Remove incomplete data, keep relevant variables, and iron out complicated string values
Encoder turns categorical columns (remote, hybrid, onsite) to numeric ones (1 or 0) based on input

In [None]:
#| eval: true
#| echo: falase
#| fig-align: center

from pyspark.sql.functions import col, pow, when
from pyspark.ml.feature import StringIndexer, VectorAssembler, OneHotEncoder
from pyspark.ml import Pipeline

#remove rows with NAs
df_cleaned = df.dropna(subset=[
    "SALARY", "MIN_YEARS_EXPERIENCE", "STATE_NAME", "EMPLOYMENT_TYPE_NAME",
    "REMOTE_TYPE_NAME", "MIN_EDULEVELS_NAME", "DURATION", 
    "IS_INTERNSHIP", "COMPANY_IS_STAFFING"
])

eda_cols = [
    "SALARY", "MIN_YEARS_EXPERIENCE", "DURATION", "COMPANY_IS_STAFFING",
    "IS_INTERNSHIP", "STATE_NAME", "REMOTE_TYPE_NAME",
    "EMPLOYMENT_TYPE_NAME", "MIN_EDULEVELS_NAME"
]
df_cleaned = df_cleaned.select(eda_cols)

#clean up REMOTE_TYPE_NAME and reduce the different inputs
df_cleaned = df_cleaned.withColumn(
    "REMOTE_TYPE_NAME",
    when(col("REMOTE_TYPE_NAME") == "Remote", "Remote")
    .when(col("REMOTE_TYPE_NAME") == "[None]", "Undefined")
    .when(col("REMOTE_TYPE_NAME") == "Not Remote", "On Premise")
    .when(col("REMOTE_TYPE_NAME") == "Hybrid Remote", "Hybrid")
    .when(col("REMOTE_TYPE_NAME").isNull(), "On Premise")
    .otherwise(col("REMOTE_TYPE_NAME"))
)

#clean EMPLOYMENT_TYPE_NAME
df_cleaned = df_cleaned.withColumn(
    "EMPLOYMENT_TYPE_NAME",
    when(col("EMPLOYMENT_TYPE_NAME") == "Part-time / full-time", "Flexible")
    .when(col("EMPLOYMENT_TYPE_NAME") == "Part-time (â‰¤ 32 hours)", "Parttime")
    .when(col("EMPLOYMENT_TYPE_NAME") == "Full-time (> 32 hours)", "Fulltime")
    .when(col("EMPLOYMENT_TYPE_NAME").isNull(), "Fulltime")
    .otherwise(col("EMPLOYMENT_TYPE_NAME"))
)

# Categorical and numeric columns
categorical_cols = ["EMPLOYMENT_TYPE_NAME", "REMOTE_TYPE_NAME"]
continuous_cols = ["MIN_YEARS_EXPERIENCE", "DURATION", "IS_INTERNSHIP", "COMPANY_IS_STAFFING"]

# Index and One-Hot Encode
indexers = [StringIndexer(inputCol=col, outputCol=f"{col}_Idx", handleInvalid="skip") for col in categorical_cols]
encoders = [OneHotEncoder(inputCol=f"{col}_Idx", outputCol=f"{col}_vec") for col in categorical_cols]


In [None]:
# combines all categorical and numeric columns into one vector coulmn
assembler = VectorAssembler(
    inputCols=continuous_cols + [f"{col}_vec" for col in categorical_cols],
    outputCol="features"
)

#create pipeline for sequential transformation
pipeline = Pipeline(stages=indexers + encoders + [assembler])
data = pipeline.fit(df_cleaned).transform(df_cleaned)

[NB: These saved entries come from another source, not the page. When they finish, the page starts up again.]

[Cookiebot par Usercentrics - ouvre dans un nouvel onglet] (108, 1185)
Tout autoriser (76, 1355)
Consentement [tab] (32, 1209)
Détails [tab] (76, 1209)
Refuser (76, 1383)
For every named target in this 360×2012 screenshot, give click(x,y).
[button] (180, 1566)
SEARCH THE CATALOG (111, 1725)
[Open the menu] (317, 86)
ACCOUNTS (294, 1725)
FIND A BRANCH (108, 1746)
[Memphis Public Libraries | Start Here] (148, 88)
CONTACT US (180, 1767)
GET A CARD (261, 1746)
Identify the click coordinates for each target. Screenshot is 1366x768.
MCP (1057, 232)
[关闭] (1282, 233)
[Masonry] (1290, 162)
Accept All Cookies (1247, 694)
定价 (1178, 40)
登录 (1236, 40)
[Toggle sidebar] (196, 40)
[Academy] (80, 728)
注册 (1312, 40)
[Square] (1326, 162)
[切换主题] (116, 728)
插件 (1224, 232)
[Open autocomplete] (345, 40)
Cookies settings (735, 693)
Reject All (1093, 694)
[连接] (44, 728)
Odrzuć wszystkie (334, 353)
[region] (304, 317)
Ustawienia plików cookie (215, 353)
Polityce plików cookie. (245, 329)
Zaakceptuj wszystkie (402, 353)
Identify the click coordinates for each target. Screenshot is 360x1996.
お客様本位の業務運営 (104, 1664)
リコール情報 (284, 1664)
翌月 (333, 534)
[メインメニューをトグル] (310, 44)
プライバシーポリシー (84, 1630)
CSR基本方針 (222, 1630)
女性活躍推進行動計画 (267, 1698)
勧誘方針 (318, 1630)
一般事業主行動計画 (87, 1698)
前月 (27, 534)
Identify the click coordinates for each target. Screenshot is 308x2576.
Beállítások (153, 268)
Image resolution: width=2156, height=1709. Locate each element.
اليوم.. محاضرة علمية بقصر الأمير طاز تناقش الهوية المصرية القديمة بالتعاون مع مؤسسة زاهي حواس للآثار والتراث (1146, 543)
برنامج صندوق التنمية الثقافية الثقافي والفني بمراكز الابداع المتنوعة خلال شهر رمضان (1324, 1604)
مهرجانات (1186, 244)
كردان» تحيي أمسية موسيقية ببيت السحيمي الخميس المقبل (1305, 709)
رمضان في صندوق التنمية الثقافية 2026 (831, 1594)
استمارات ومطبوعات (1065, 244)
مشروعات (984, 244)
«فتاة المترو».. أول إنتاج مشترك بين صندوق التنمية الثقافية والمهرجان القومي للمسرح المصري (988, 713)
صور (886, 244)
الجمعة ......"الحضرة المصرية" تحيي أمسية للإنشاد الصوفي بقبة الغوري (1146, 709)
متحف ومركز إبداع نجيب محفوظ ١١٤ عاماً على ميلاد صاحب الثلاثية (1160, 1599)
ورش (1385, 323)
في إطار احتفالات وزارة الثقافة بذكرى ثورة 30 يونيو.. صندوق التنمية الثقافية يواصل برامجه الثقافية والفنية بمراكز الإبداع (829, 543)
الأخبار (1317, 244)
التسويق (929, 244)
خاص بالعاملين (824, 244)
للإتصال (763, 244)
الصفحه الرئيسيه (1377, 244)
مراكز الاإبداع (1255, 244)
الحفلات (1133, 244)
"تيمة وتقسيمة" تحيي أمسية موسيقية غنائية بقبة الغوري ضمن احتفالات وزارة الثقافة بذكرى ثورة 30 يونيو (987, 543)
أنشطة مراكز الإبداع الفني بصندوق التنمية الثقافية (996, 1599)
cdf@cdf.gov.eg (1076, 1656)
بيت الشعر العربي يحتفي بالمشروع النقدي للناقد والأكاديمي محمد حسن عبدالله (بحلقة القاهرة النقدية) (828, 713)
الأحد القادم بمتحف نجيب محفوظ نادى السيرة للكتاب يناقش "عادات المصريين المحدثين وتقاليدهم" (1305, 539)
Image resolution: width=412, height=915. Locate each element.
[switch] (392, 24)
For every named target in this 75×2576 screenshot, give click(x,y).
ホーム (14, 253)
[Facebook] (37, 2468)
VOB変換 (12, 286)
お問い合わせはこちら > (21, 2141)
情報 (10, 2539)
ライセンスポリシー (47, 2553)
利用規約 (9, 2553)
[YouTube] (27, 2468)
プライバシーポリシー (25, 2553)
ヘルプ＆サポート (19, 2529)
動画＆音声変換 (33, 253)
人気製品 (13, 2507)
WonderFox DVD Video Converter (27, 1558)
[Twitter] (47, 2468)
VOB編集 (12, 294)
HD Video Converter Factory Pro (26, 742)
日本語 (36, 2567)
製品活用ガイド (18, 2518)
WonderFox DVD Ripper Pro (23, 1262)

# polynomial regression for MIN_YEARS_EXPERIENCE
data = data.withColumn("MIN_YEARS_EXPERIENCE_SQ", pow(col("MIN_YEARS_EXPERIENCE"), 2))

#assemble og features plus poly feature into new feature vector
assembler_poly = VectorAssembler(
    inputCols=["features", "MIN_YEARS_EXPERIENCE_SQ"],
    outputCol="features_poly"
)
data = assembler_poly.transform(data)

#split data into training and testing sets for model evaluation
regression_train, regression_test = data.randomSplit([0.8, 0.2], seed=51)
#This split reserves 80% of the data for training and 20% for testing which provides enough data for the model to learn while keeping a reliable holdout set for evaluation.

#displays final structure with salary as target
data.select("SALARY", "features", "features_poly").show(5, truncate=False)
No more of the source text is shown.